# REQUIRED TASK 1:
Answer these questions using the text about the portrait suite:
(a) How many portraits make up the suite?
(b) In which Canadian province is the Bella Coola area?
(c) About how many Nuxalk people live on the Nuxalk reserve?

# TEXT TO READ:
— Begin —
THIS IS THE WAY > THIS IS MY STORY. IT HAS ALWAYS BEEN.
AS IT WILL BE /
A suite of 6 original mixed media portraits each depicting an individual from a tribe or cultural community in danger of being wiped out.
1. Nuxalk (Bella Coola, Canada)
The Nuxalk people are an Indigenous First Nation living in the Bella Coola area in British Columbia, Canada. The Nuxalk people have long stood by their sovereignty and have never ceded, sold, surrendered, nor lost traditional lands through act of war or by treaty. Current Indian and Northern Affairs Canada (INAC) population estimates indicate a total Nuxalk population of approximately 1400 with nearly 900 of those living on the Nuxalk reserve in Bella Coola.
2. Awá-Guajá (Brazil)
— End —
# REQUIRED TASK 2:
Please rewrite only the records from their first line through the line holding "the bold, dark-gray", inclusive, swapping "Find the location of" for "Locate" and keeping everything else the same.

Collected data entries:
— Begin —
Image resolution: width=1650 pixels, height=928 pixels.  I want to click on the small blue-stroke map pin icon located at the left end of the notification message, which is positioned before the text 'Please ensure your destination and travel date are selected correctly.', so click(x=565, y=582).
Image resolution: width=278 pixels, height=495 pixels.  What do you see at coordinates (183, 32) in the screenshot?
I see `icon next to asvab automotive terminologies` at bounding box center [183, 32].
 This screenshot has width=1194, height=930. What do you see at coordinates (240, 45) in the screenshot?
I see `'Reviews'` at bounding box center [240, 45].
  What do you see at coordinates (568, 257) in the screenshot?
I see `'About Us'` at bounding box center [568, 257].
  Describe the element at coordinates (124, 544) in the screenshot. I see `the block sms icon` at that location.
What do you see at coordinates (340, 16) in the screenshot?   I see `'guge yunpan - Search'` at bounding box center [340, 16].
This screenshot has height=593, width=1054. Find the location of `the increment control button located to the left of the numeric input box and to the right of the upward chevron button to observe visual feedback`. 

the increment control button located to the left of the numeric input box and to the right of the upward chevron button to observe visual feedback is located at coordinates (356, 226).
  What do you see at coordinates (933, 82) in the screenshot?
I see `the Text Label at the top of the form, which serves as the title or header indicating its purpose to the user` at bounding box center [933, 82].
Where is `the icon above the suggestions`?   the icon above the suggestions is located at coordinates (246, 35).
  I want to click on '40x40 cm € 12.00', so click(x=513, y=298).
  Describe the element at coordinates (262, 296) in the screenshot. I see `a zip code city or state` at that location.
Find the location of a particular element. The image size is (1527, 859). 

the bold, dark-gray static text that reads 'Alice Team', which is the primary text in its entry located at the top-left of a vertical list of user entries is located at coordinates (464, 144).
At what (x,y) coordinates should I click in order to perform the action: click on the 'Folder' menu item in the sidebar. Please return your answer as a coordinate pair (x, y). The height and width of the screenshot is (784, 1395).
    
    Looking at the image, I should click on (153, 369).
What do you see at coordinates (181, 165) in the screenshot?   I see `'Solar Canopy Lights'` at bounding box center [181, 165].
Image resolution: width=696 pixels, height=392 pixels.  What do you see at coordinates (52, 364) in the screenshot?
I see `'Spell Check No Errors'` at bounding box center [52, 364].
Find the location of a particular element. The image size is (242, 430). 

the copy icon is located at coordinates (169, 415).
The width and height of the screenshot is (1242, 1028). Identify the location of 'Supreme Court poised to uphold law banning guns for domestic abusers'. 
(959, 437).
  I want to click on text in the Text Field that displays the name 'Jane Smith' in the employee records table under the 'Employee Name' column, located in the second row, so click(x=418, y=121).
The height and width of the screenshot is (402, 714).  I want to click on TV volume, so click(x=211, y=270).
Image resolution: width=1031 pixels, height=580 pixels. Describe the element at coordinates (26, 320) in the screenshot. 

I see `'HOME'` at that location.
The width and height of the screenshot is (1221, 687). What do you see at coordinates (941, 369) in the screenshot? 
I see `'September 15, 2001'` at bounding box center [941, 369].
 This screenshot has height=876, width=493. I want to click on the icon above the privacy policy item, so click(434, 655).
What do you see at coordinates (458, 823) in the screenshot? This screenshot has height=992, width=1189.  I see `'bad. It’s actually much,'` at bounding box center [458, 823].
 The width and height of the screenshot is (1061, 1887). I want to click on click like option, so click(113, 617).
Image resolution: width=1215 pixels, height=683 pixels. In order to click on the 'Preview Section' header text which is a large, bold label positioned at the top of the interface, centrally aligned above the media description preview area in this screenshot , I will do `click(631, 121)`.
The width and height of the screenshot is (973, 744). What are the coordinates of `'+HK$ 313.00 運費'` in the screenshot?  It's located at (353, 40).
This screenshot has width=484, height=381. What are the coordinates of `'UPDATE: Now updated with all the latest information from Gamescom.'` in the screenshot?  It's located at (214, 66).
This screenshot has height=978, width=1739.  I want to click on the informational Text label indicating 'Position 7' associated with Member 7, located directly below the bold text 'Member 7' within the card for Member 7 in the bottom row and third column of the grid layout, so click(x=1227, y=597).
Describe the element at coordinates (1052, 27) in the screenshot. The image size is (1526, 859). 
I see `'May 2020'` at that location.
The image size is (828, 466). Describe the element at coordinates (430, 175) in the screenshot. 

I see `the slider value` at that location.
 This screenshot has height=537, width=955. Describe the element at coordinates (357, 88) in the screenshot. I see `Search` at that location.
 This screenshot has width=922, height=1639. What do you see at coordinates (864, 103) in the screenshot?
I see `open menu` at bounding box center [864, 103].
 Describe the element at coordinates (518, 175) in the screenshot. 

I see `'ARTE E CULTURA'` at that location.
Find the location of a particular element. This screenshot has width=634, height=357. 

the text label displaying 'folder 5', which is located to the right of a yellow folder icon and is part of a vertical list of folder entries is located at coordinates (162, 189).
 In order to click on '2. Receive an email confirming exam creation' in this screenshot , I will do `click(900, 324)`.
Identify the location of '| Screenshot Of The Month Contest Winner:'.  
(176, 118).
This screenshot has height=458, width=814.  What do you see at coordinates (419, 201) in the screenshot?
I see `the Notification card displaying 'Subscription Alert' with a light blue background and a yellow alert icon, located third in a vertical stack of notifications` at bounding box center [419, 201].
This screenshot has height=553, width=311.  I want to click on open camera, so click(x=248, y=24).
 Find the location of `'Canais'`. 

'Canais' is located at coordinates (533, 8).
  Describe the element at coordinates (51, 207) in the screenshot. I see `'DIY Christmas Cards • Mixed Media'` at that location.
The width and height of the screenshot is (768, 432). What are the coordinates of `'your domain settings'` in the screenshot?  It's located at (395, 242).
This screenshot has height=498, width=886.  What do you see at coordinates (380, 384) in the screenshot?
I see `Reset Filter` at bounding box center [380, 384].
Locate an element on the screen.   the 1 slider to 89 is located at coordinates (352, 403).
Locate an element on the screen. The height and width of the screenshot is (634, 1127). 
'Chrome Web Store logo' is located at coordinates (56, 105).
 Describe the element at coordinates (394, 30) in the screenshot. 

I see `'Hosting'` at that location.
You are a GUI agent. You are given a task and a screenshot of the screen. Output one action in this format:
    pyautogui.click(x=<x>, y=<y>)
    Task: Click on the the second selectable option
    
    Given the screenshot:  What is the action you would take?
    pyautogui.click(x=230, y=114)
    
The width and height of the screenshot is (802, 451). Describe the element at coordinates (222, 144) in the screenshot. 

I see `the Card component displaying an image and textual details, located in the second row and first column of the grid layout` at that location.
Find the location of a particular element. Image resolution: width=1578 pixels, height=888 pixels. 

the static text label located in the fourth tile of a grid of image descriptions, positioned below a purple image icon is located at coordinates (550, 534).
— End —
# CORRECT RESPONSE 1:
(a) 6
(b) British Columbia
(c) Nearly 900

# CORRECT RESPONSE 2:
Image resolution: width=1650 pixels, height=928 pixels.  I want to click on the small blue-stroke map pin icon located at the left end of the notification message, which is positioned before the text 'Please ensure your destination and travel date are selected correctly.', so click(x=565, y=582).
Image resolution: width=278 pixels, height=495 pixels.  What do you see at coordinates (183, 32) in the screenshot?
I see `icon next to asvab automotive terminologies` at bounding box center [183, 32].
 This screenshot has width=1194, height=930. What do you see at coordinates (240, 45) in the screenshot?
I see `'Reviews'` at bounding box center [240, 45].
  What do you see at coordinates (568, 257) in the screenshot?
I see `'About Us'` at bounding box center [568, 257].
  Describe the element at coordinates (124, 544) in the screenshot. I see `the block sms icon` at that location.
What do you see at coordinates (340, 16) in the screenshot?   I see `'guge yunpan - Search'` at bounding box center [340, 16].
This screenshot has height=593, width=1054. Locate `the increment control button located to the left of the numeric input box and to the right of the upward chevron button to observe visual feedback`. 

the increment control button located to the left of the numeric input box and to the right of the upward chevron button to observe visual feedback is located at coordinates (356, 226).
  What do you see at coordinates (933, 82) in the screenshot?
I see `the Text Label at the top of the form, which serves as the title or header indicating its purpose to the user` at bounding box center [933, 82].
Where is `the icon above the suggestions`?   the icon above the suggestions is located at coordinates (246, 35).
  I want to click on '40x40 cm € 12.00', so click(x=513, y=298).
  Describe the element at coordinates (262, 296) in the screenshot. I see `a zip code city or state` at that location.
Locate a particular element. The image size is (1527, 859). 

the bold, dark-gray static text that reads 'Alice Team', which is the primary text in its entry located at the top-left of a vertical list of user entries is located at coordinates (464, 144).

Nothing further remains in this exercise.